Les revenus générés par le patrimoine des Français sont mal connus : les données fiscales, basses par définition en raison de l'importance des revenus non déclarés ou exonérés, permettent de les estimer à environ 150 Milliards €. Plus on s'élève dans la hiérarchie des revenus, plus les revenus du patrimoine occupent une place importante. C'est tout particulièrement vrai pour les très hauts revenus : les revenus des 0.01% des Français les plus riches sont issus pour 50% des revenus du capital, alors que pour les classes moyennes, la quasi-totalité du revenu provient du travail.

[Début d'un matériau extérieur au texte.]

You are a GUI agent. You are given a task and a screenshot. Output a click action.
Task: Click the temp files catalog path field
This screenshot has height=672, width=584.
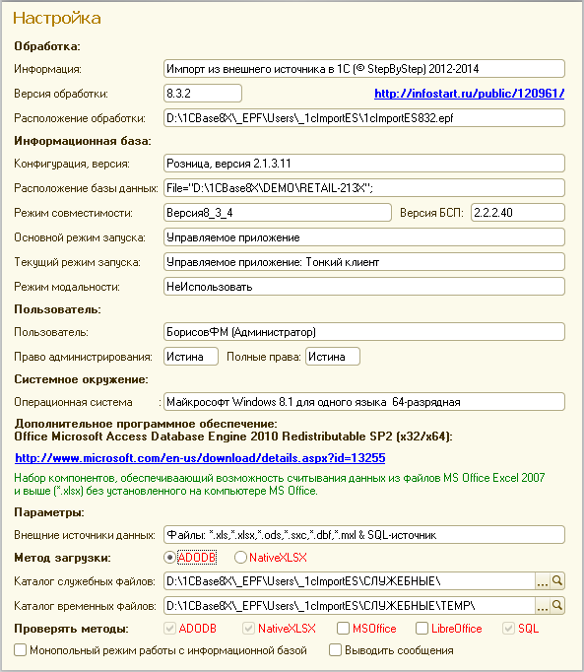click(350, 606)
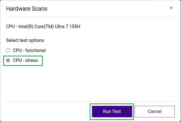Screen dimensions: 181x122
Task: Dismiss the dialog using the X icon
Action: (171, 8)
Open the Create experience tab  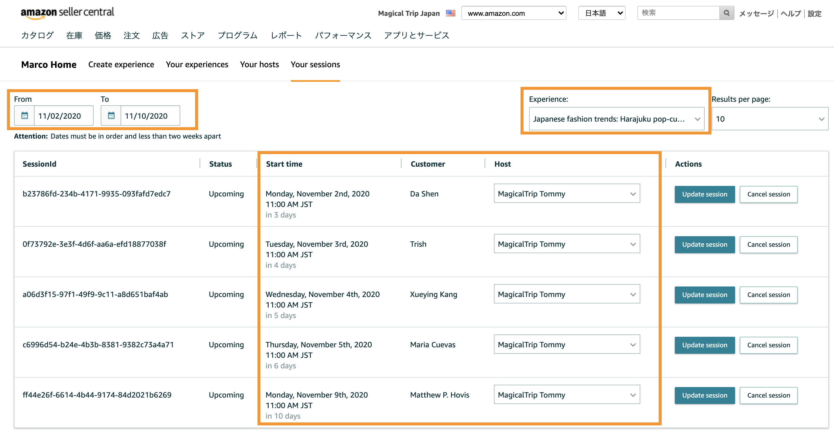[x=121, y=64]
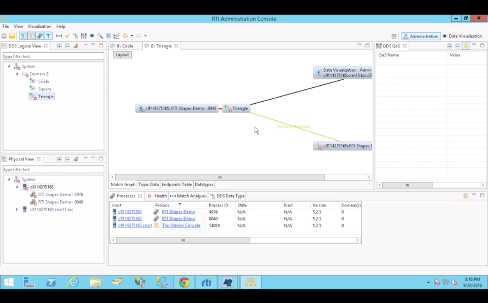488x303 pixels.
Task: Keep Administration mode selected
Action: (421, 36)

La fiscalité du capital est plus basse que celle portant sur le travail : 24 Milliards € sont prélevés sur le patrimoine, soit un taux d'impôt moyen effectif de 16%. Historiquement, cette fiscalité allégée protégeait l'épargne des classes moyennes (livrets défiscalisés notamment).
Or la fiscalité du capital a été allégée depuis 2002 de façon très importante, renforçant encore le déséquilibre avec la fiscalité du travail. La taxation des dividendes et des plus-values mobilières et immobilières a été allégée, ainsi que l'ISF et la fiscalité des donations et des successions, sans compter l'instauration du bouclier fiscal. Le coût global des avantages accordés en matière de fiscalité du patrimoine peut être estimé environ à 15 Mds € par an.

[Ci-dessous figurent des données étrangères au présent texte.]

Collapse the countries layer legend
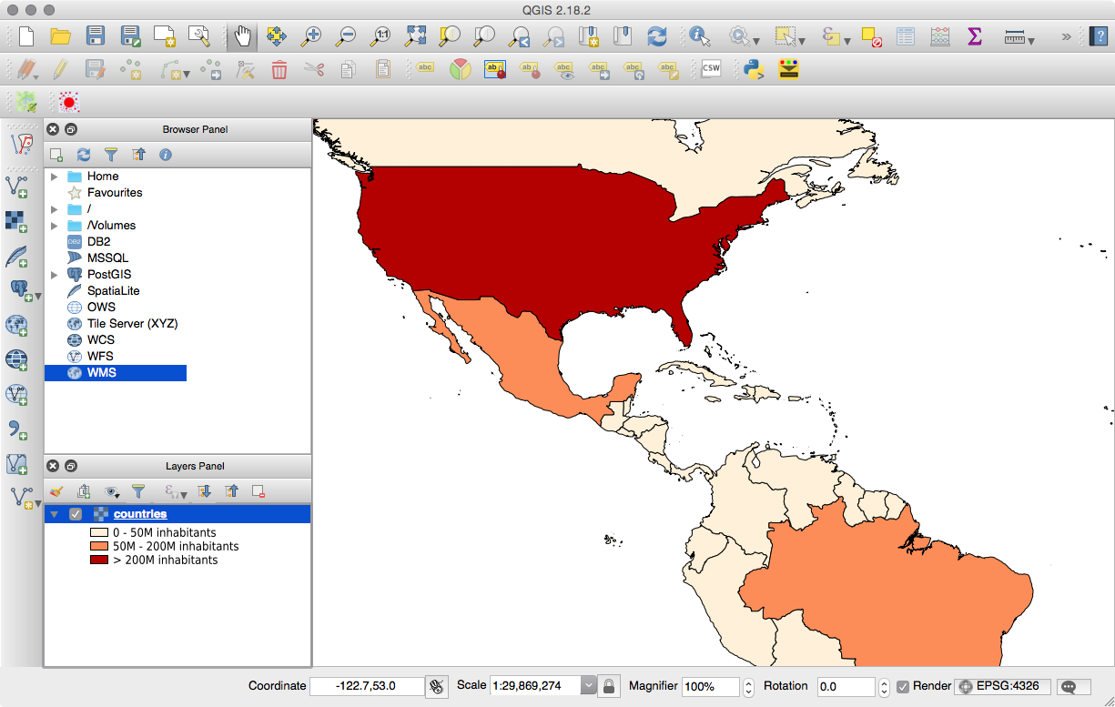This screenshot has width=1115, height=707. pyautogui.click(x=54, y=515)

Ces allègements fiscaux ont bénéficié, non pas aux classes moyennes, mais aux ménages les plus fortunés. En cette période de détresse des finances publiques, alors que le plus grand nombre des contribuables voient leur pouvoir d'achat rongé par la hausse de la fiscalité sur la consommation ou assimilée, il paraît légitime que les détenteurs de gros patrimoines soient mis à contribution.
D'un point de vue économique, l'idée est répandue que les détenteurs de patrimoine fuient la France en raison de sa fiscalité et notamment de l'ISF. Les chiffres ne viennent pas corroborer cette idée. Le taux de départ des redevables de l'ISF n'augmente pas et n'a pas diminué malgré les avantages fiscaux très importants accordés. Il est vraisemblable que la fiscalité ne joue pas un rôle déterminant, hormis pour les transmissions d'entreprises réalisées dans des pays frontaliers pour échapper à l'impôt et, surtout, pour les fondateurs d'entreprises de croissance (start-ups) lorsqu'ils vendent leur entreprise (pour éviter non pas l'ISF mais la taxe sur les plus-values).

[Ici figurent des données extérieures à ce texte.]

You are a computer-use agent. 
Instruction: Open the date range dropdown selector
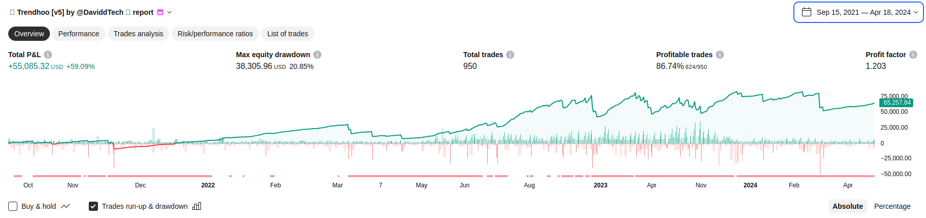click(x=858, y=12)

L'idée court également que l'impôt sur le patrimoine pèse sur la croissance. Cette idée est erronée. Elle repose d'abord sur une confusion entre la fiscalité du capital utilisé et la fiscalité pesant sur les propriétaires de ce capital, entre la fiscalité des entreprises et la fiscalité des personnes propriétaires de ces entreprises. Au contraire, un impôt sur le capital encourage le destockage de l'épargne, structurellement élevé dans les ménages français, singulièrement depuis la crise (encaisse de précaution), au profit d'un soutien à la consommation. Par ailleurs, un tel impôt encourage une allocation plus efficace du capital en pénalisant le patrimoine qui n'est pas mis en valeur. On sait également que l'accumulation du capital entraîne la constitution de comportements de rentes, qui éloignent les acteurs économiques de la prise de risque nécessaire à la croissance.
Mais au-delà de l'argumentation économique, dans la période difficile que traversent les finances publiques, il est indispensable que l'ensemble des ménages français acquittent une juste contribution à l'effort national en fonction de leur faculté contributive, y compris de leur patrimoine.